Only rarely does the United States Commission on Civil Rights hold hearings outside of Washington D.C. In February they came to town, convening in Raleigh to hear testimony about obstacles to voter access. Notably, former NC Supreme Court Justice Patricia Timmons-Goodson serves as Vice Chair of this commission. Experts from all over the country gathered to testify.
Gerrymandering, a hot topic in a handful of states including North Carolina, was not at issue. Rather, this hearing focused on barriers that keep people, and especially minorities, from voting. Specifically, the commission heard about voter access in light of a change to federal law brought about by the ruling in Shelby County v. Holder, a US Supreme Court case decided in 2013. (133 S. Ct. 2612 (2013)).
Prior to the ruling in Shelby County, elections in several states, including North Carolina, were governed by a provision of the Voting Rights Act of 1965 which required “preclearance” for any changes to voting practices or election laws. This “preclearance” was required because of a demonstrated history of discriminatory practices that posed obstacles to voting for minority voters. In Shelby, the US Supreme Court held that this protection was not only no longer needed, but was unconstitutional because it infringed on state’s rights.
The Commission gathered to assess access to the polls by minority voters in the wake of Shelby County and the dismantling of the Voting Rights Act. They heard testimony of election officials from across the country who defended the election practices in their own states, and from civil rights attorneys who argued that minority populations are routinely disadvantaged at the poll. The minority populations described as facing obstacles included people of color living in the south, but they also included voters who are differently-abled or disabled, elderly voters, and Native American voters living on reservations. Discrimination at the polls was described by Dale Ho, Director of the ACLU’s Voting Rights Project, as uniquely without remedy: when practices that block access to the polls are later found to be unconstitutional or discriminatory, new elections are not held. There is nothing to be done. Discrimination carries the day.

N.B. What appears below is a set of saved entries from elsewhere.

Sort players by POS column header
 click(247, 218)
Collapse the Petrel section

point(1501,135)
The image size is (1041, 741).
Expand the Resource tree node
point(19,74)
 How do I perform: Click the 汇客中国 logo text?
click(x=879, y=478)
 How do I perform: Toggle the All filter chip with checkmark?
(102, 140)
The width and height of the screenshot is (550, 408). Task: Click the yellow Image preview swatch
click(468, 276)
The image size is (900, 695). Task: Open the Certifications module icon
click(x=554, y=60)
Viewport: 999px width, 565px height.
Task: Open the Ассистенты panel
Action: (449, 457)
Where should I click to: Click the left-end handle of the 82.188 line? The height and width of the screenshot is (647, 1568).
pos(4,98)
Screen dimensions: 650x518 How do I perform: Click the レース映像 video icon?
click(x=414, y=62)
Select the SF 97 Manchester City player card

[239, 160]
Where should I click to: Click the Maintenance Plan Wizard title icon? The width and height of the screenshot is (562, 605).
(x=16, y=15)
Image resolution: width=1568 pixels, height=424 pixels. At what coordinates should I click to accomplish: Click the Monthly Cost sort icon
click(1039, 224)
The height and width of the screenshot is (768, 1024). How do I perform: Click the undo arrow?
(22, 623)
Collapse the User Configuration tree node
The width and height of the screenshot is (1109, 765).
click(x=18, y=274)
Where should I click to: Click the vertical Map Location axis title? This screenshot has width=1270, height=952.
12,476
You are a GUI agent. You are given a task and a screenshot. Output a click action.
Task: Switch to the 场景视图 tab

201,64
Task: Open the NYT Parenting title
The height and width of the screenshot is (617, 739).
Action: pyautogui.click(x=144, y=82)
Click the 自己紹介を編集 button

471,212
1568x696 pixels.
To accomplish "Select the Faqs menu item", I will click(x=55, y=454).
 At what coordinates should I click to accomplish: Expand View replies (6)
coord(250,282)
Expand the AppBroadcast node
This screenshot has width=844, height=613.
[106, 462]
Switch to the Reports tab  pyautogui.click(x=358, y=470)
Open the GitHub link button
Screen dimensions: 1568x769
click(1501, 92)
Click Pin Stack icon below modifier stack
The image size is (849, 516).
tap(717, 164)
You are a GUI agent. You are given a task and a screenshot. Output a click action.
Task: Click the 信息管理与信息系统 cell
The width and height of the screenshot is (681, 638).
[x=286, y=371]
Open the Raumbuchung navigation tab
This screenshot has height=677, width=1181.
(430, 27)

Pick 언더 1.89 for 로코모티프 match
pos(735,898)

Leaders in North Carolina wasted no time changing election laws and implementing new policies and procedures after Shelby County. Immediately, strict voter ID requirements were put into place, same day voter registration was eliminated, early voting was cut drastically, and polling locations were moved out of neighborhoods to which minority voters had easy access. Many of these changes brought forth in what has widely become known as the Monster Vote Suppression were struck down as unconstitutional by the Fourth Circuit Court of Appeals in North Carolina State Conference of NAACP v. McCrory (831 F.3d 204, 214 (4th Cir. 2016) (“NAACP v McCrory”). The court found that the legislature knew good and well that the changes they were making would disproportionately affect African American voters because they had asked for and received data on the racial implications. (NAACP v. McCrory, 831 F.3d at 216). Additionally, they made a special effort to protect points of access or voting practices (such as absentee voting) that were disproportionately utilized by white voters.
North Carolina attorney Anita Earls testified to the significant obstacles to voting that are still faced by minority voters in North Carolina, and across the country. She testified about those practices that keep minority voters from voting: felon disenfranchisement, strict photo ID requirements, the improper purging of legally registered voters, and voter registration and assignment problems. She also testified about those practices that simply make it more difficult for minority voters to vote: long lines at the polls, too few ballots, the movement of precincts, false claims that registered voters were non-citizens, driven challenges to properly cast votes by state leaders, and changes to state law which unnecessarily politicize the Election Administration. Earls testified as one who has 30 years of experience litigating voting rights cases, and concluded that minority voters face significant barriers.
The NC Council of Churches took a stand on the absolute necessity of protecting voting rights in 1961, before the passage of the Voting Rights Act: “Let us remove any intimidation or artful barriers and welcome all citizens to full participation in citizenship, particularly at the ballot boxes during election.” It was this sentiment that the NC Council of Churches shared during public testimony before the commission. Artful barriers, those obstacles to voter access that hide behind a majestic façade or pretentious rhetoric, must fall. And they must fall swiftly because remedy is hard to come by.